The pregnant Olympian

A baby bump isn't keeping a member of Canada's curling team off the ice

Published February 17, 2010 9:44PM (EST)

Team Canada alternate Kristie Moore, left, is shown at practice at the Olympic Centre on Monday, Feb. 15, 2010 during the 2010 Vancouver Olympic Winter Games in Vancouver.  Moore is five months pregnant. (AP Photo/The Canadian Press, Nathan Denette) (Associated Press)
Team Canada alternate Kristie Moore, left, is shown at practice at the Olympic Centre on Monday, Feb. 15, 2010 during the 2010 Vancouver Olympic Winter Games in Vancouver. Moore is five months pregnant. (AP Photo/The Canadian Press, Nathan Denette) (Associated Press)

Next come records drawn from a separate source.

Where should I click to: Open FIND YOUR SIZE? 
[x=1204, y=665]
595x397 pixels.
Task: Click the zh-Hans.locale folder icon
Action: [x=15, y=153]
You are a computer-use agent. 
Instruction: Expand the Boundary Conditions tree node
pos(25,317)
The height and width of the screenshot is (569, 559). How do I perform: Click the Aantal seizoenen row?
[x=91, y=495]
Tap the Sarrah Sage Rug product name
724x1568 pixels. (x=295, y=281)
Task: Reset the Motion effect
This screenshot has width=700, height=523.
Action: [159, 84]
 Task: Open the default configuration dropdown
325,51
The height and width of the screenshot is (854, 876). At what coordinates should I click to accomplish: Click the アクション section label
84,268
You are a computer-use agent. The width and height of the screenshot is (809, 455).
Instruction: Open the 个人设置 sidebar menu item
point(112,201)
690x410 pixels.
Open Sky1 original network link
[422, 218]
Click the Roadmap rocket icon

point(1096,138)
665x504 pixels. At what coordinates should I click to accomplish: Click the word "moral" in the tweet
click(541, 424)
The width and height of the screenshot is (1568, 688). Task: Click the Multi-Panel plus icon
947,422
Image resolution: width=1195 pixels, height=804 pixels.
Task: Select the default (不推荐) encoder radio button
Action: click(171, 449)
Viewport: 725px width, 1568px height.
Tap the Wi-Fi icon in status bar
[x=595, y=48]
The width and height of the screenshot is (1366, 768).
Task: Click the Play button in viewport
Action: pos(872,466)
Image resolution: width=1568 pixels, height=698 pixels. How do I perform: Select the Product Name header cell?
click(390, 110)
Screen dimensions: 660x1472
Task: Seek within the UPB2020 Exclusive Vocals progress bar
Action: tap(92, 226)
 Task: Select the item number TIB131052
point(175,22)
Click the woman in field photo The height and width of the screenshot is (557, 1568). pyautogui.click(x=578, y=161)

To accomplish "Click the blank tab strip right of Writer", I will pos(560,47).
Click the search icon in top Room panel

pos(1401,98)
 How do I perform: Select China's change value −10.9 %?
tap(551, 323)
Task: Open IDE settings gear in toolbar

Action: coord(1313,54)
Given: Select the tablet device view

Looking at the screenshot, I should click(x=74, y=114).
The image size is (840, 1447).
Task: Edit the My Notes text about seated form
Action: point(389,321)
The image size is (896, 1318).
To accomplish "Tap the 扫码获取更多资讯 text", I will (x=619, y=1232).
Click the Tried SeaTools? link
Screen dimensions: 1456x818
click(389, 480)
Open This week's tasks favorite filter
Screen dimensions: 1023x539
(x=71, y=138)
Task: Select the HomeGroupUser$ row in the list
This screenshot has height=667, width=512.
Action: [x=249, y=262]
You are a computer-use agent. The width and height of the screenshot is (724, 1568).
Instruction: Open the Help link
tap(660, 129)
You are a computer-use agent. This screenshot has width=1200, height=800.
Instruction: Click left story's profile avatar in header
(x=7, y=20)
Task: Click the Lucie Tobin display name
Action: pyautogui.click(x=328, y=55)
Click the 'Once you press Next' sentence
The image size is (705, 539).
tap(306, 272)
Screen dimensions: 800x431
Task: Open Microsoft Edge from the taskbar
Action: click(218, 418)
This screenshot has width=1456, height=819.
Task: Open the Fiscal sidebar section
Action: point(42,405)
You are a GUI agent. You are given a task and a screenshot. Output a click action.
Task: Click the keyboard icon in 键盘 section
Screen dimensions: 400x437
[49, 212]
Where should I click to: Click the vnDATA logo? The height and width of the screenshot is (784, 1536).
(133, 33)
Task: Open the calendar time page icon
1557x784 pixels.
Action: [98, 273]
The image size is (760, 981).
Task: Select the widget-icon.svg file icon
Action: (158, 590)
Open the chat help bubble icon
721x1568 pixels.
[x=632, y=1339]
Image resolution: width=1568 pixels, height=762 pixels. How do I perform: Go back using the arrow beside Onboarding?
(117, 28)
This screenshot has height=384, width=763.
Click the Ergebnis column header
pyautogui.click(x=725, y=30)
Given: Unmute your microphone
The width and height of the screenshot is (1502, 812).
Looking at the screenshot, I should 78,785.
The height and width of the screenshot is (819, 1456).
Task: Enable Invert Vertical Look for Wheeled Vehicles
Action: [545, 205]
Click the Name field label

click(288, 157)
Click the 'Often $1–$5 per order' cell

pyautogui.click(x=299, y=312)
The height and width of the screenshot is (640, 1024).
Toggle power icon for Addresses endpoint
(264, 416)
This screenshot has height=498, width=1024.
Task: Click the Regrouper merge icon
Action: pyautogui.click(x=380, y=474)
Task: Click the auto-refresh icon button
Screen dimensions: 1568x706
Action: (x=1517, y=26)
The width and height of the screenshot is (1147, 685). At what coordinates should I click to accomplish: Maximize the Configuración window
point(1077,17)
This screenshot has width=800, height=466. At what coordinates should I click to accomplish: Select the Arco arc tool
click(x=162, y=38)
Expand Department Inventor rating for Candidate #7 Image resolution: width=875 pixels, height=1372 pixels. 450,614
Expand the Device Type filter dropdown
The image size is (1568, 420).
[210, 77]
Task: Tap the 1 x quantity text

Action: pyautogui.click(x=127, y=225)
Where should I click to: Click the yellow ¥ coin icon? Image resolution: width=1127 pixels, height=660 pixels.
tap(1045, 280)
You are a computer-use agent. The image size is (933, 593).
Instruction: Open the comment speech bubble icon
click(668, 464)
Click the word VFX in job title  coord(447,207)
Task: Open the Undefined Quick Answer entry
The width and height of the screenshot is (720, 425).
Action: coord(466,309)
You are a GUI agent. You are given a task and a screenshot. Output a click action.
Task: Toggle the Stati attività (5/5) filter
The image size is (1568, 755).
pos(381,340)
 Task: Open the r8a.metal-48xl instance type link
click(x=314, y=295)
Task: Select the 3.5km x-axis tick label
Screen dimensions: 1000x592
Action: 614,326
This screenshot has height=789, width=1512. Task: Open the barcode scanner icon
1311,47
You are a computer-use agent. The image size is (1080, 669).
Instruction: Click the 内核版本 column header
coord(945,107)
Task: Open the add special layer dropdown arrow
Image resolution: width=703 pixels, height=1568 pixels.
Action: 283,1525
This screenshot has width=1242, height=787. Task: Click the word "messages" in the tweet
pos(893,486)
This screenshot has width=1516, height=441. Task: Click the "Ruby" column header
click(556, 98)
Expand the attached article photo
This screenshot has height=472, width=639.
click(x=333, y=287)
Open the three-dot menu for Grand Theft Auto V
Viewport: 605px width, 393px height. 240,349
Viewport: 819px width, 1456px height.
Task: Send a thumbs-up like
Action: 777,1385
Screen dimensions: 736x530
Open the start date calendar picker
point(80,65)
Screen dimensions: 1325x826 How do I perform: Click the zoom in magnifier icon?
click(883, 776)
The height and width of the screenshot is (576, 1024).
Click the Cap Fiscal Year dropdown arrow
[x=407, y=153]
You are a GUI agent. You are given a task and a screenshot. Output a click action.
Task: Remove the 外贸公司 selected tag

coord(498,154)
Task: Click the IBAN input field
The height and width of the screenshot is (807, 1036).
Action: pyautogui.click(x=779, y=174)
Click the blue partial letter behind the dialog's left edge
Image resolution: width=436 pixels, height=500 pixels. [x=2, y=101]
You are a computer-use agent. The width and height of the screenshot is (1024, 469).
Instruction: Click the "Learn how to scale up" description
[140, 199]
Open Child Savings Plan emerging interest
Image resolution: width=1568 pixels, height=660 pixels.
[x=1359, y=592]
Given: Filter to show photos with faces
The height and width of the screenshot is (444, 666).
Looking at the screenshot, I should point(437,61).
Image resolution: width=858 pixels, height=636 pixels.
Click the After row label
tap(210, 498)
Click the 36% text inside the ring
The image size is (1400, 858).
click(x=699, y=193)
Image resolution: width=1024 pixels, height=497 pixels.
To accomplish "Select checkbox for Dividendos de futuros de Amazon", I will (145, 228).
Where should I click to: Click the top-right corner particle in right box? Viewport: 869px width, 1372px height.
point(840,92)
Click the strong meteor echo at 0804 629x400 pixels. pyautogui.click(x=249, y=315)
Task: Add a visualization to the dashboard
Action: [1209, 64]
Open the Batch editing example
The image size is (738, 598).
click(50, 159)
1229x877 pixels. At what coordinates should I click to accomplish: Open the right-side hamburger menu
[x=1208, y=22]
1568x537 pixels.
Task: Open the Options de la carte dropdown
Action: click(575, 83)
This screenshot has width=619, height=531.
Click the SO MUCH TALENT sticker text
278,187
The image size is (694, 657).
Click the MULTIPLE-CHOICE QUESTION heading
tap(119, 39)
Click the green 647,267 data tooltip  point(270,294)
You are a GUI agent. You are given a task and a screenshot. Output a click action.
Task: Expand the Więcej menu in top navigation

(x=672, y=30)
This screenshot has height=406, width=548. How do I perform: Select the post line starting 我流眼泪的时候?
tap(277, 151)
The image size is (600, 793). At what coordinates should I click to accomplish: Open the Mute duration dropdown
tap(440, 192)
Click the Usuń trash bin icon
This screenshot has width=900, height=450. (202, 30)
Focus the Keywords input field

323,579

I am loving curling right now. Not only is it one of the most entertainingly absurd winter sports -- seriously, have you witnessed the furious sweeping? -- but this year it offers a rarity: a pregnant Olympian. Kristie Moore, an alternate on Team Canada, is 5 1/2 months preggers.

There is something deeply satisfying about seeing a pregnant athlete at the Olympics. For one, it doesn't happen all that often: Only two pregnant Olympians (that we know of, at least) have come before Moore -- a German woman won fourth place in the skeleton in 2006 and a Swedish figure skater won gold some 90 years ago. More than that, though, she offers up an awesome embodiment of both nurturer and competitor, mother and warrior. I could start slinging the Women's Studies jargon about feminine archetypes and the medicalization of motherhood -- and yadda, yadda, yadda -- but it's really much simpler than all that. The dangers of doing, well, anything while pregnant are often greatly exaggerated, and Moore offers a healthy contrast.

I'm not suggesting we start sending athletes who are 8 months pregnant waddling around the racetrack or into the boxing ring -- it's just, most women are not crippled by a wee baby bump. In fact, doctors recommend that active women remain active during their pregnancies. It's perfectly safe for Moore to take part in both Olympic and maternal rites of passage, all at once. As team leader Cheryl Bernard told the Associated Press, "She is young and fit. There's no reason we'll have any problems, and she'll be out there" (although, while she has hit the ice during practices, she won't compete unless one of her teammates is injured). And get a load of this charming factoid from the AP: "Moore's mother curled while pregnant with both Moore and her older brother, Chad -- playing until a week before Chad arrived."